Exercise brief:
Retyped exactly and without pictures, the lines from the one with "Click the leftmost white piano key" through the end of the listing must form the entire answer.

Extracted records:
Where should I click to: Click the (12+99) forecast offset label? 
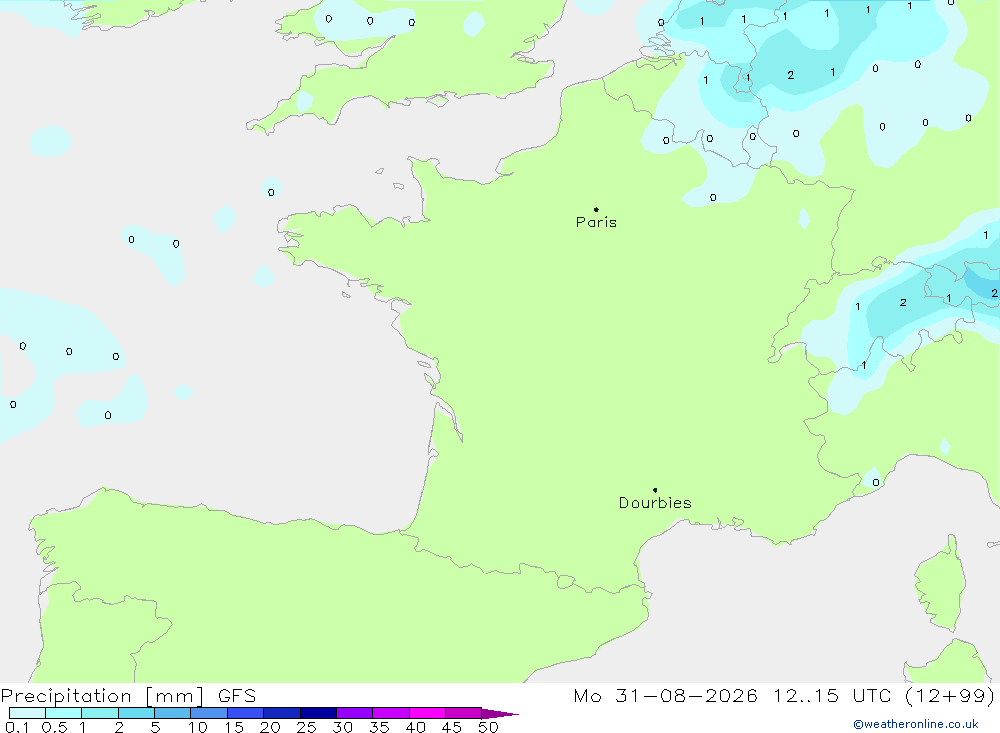click(x=950, y=696)
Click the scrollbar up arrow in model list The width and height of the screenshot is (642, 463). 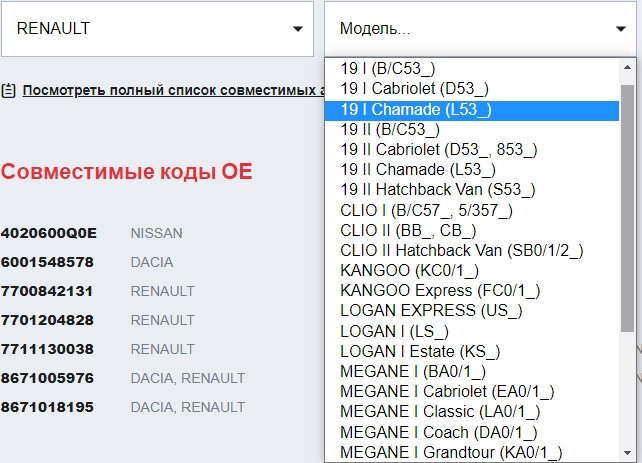tap(625, 69)
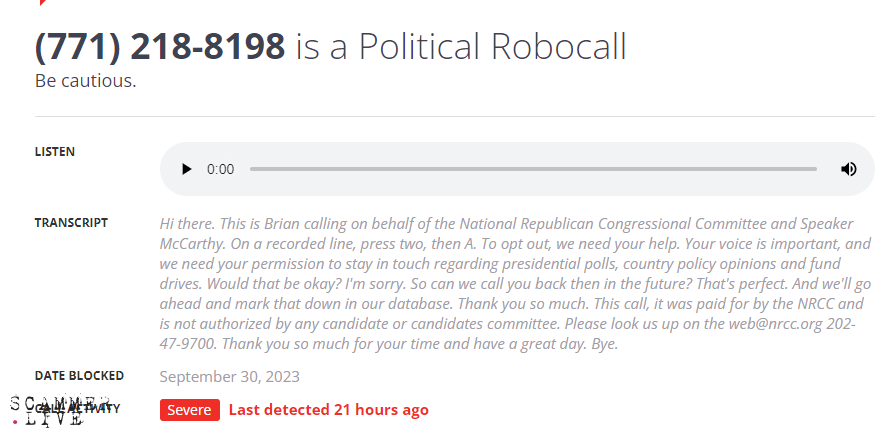Mute the audio player volume
The image size is (891, 438).
point(848,169)
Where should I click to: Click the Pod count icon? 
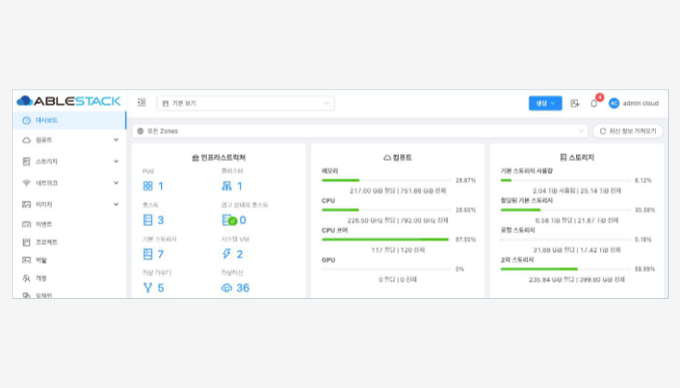(x=148, y=186)
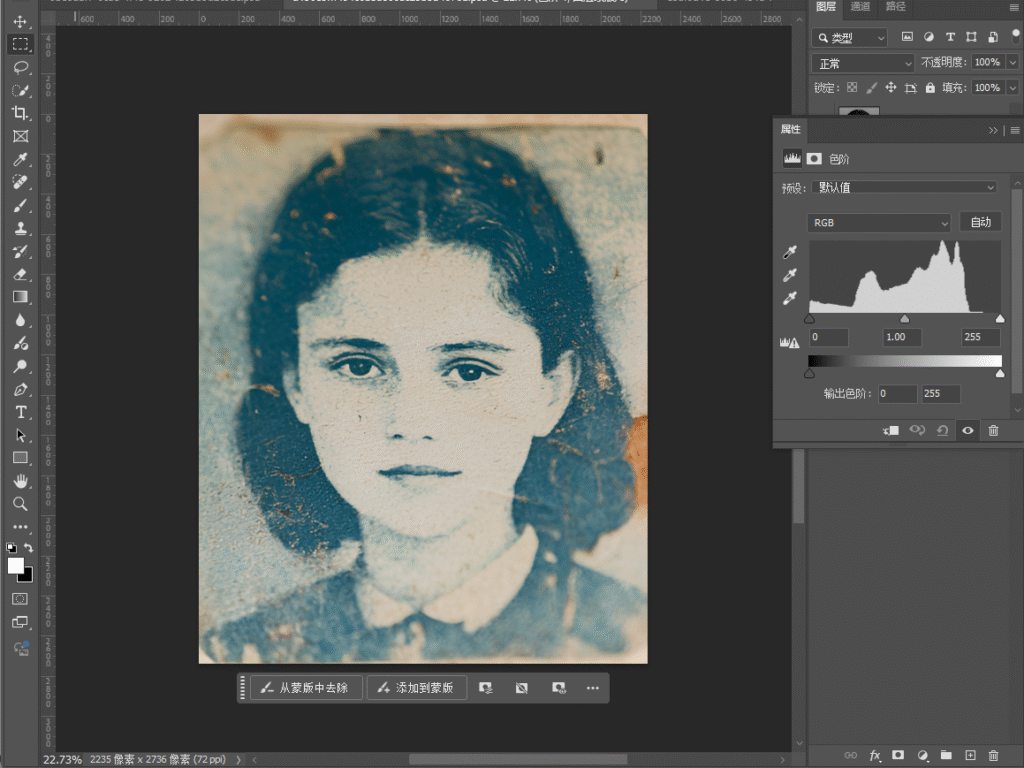Image resolution: width=1024 pixels, height=768 pixels.
Task: Open the RGB channel dropdown
Action: [x=879, y=222]
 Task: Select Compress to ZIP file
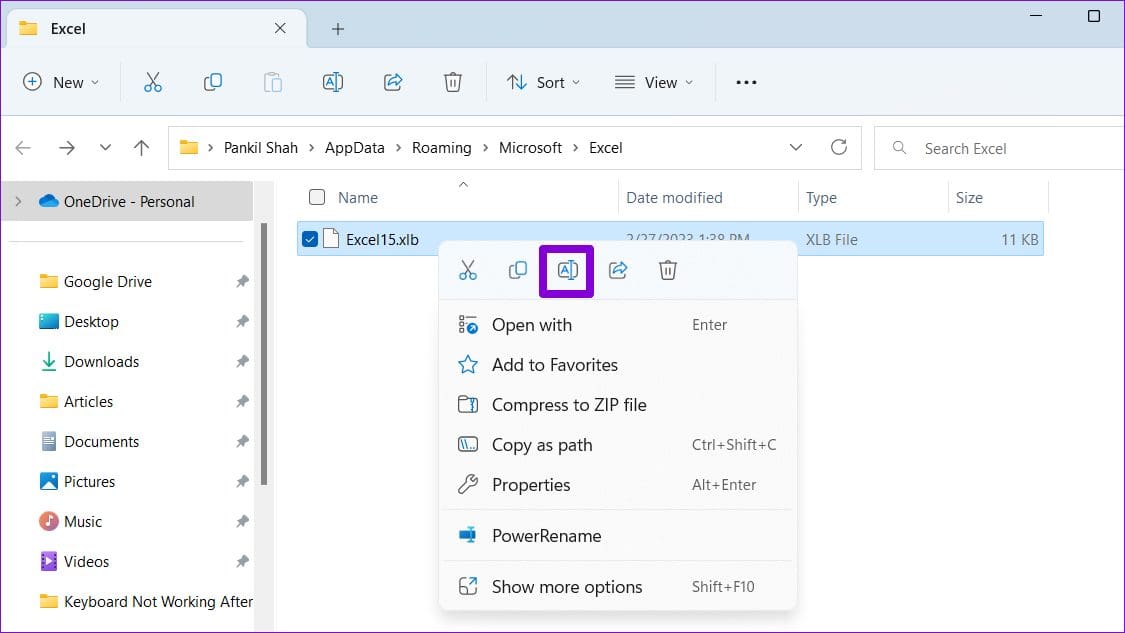tap(569, 404)
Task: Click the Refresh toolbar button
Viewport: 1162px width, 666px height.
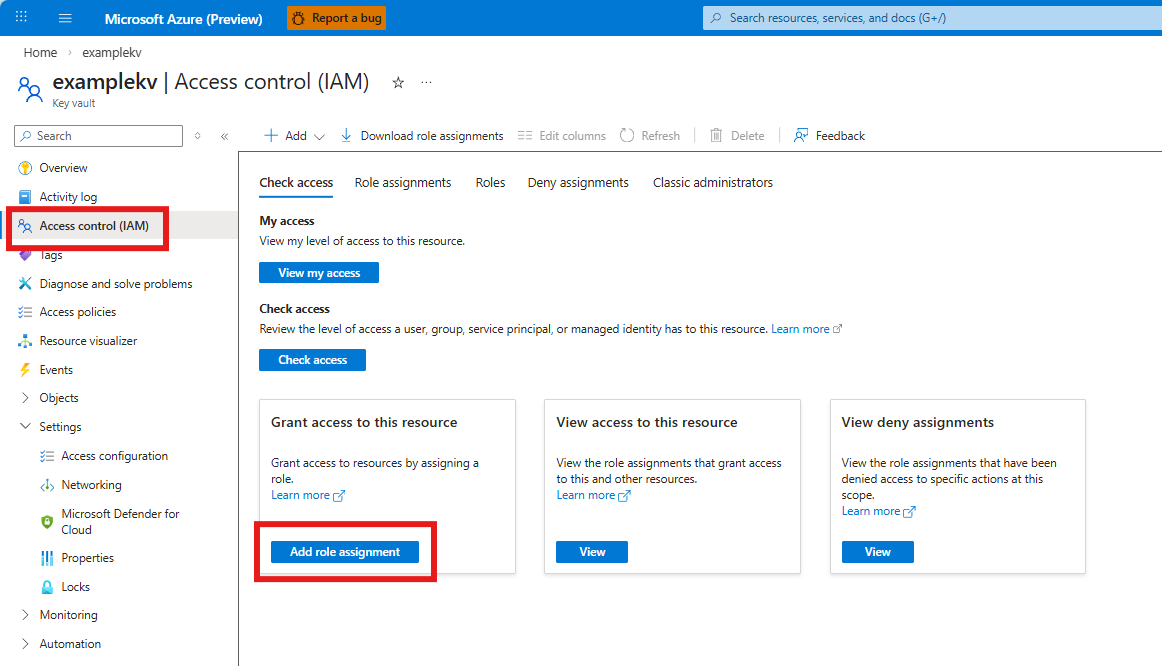Action: 650,136
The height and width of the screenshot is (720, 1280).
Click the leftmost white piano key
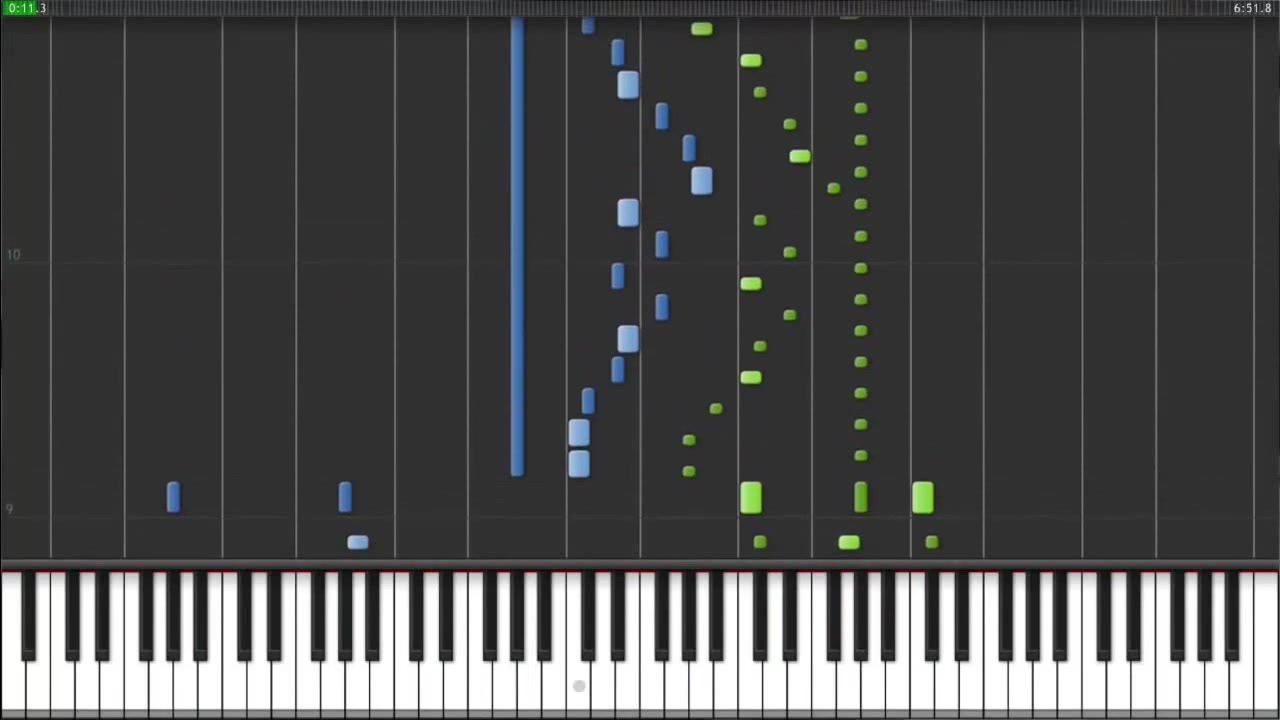(13, 640)
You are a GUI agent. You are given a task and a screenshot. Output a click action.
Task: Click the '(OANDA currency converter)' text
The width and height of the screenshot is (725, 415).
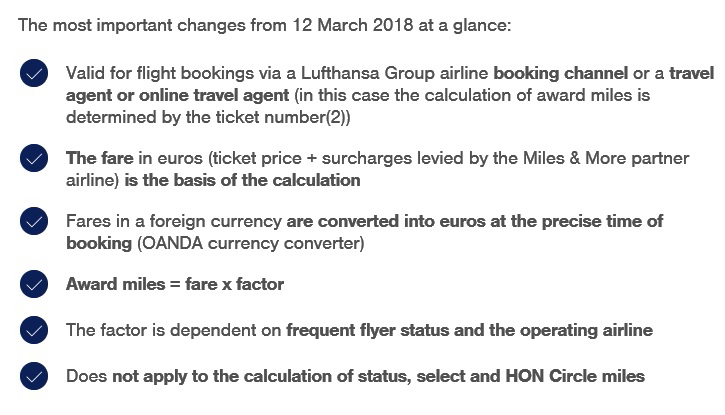click(x=251, y=243)
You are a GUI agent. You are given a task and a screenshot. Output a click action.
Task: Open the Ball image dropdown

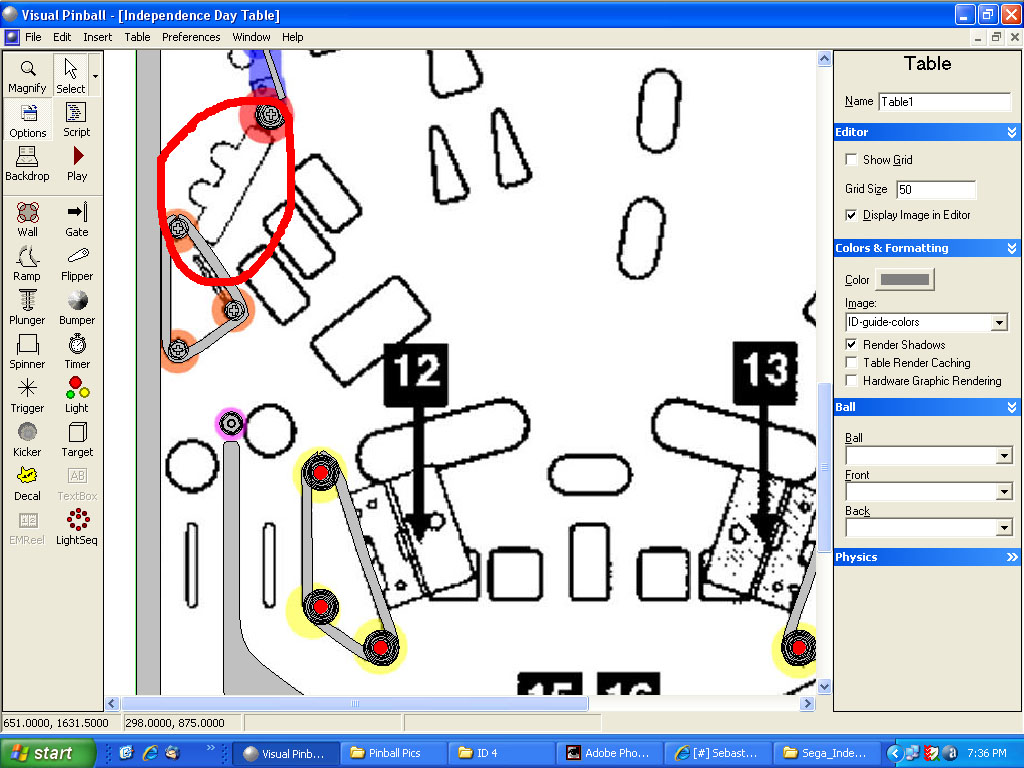click(1004, 456)
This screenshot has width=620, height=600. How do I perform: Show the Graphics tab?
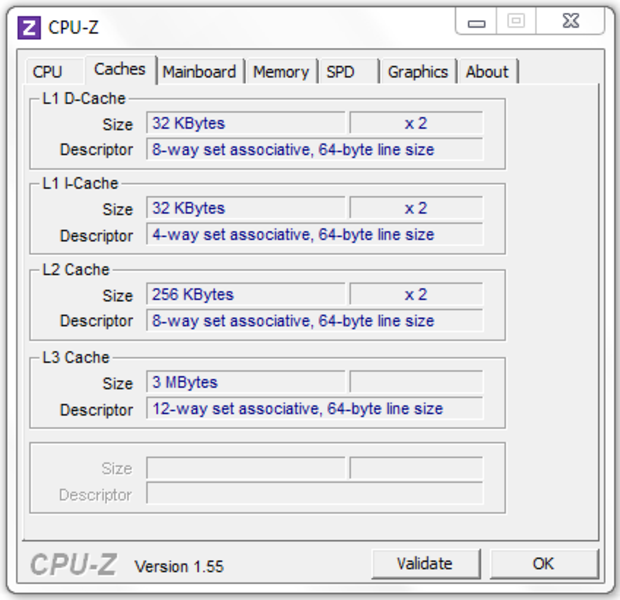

Task answer:
Click the leftmost white piano key
(13, 640)
You are a GUI agent. You are given a task and a screenshot. Output a click action.
Task: Click the '(OANDA currency converter)' text
The width and height of the screenshot is (725, 415).
click(x=251, y=243)
You are a GUI agent. You are given a task and a screenshot. Output a click action.
Task: Open the Ball image dropdown

click(1004, 456)
This screenshot has width=620, height=600. How do I perform: Show the Graphics tab?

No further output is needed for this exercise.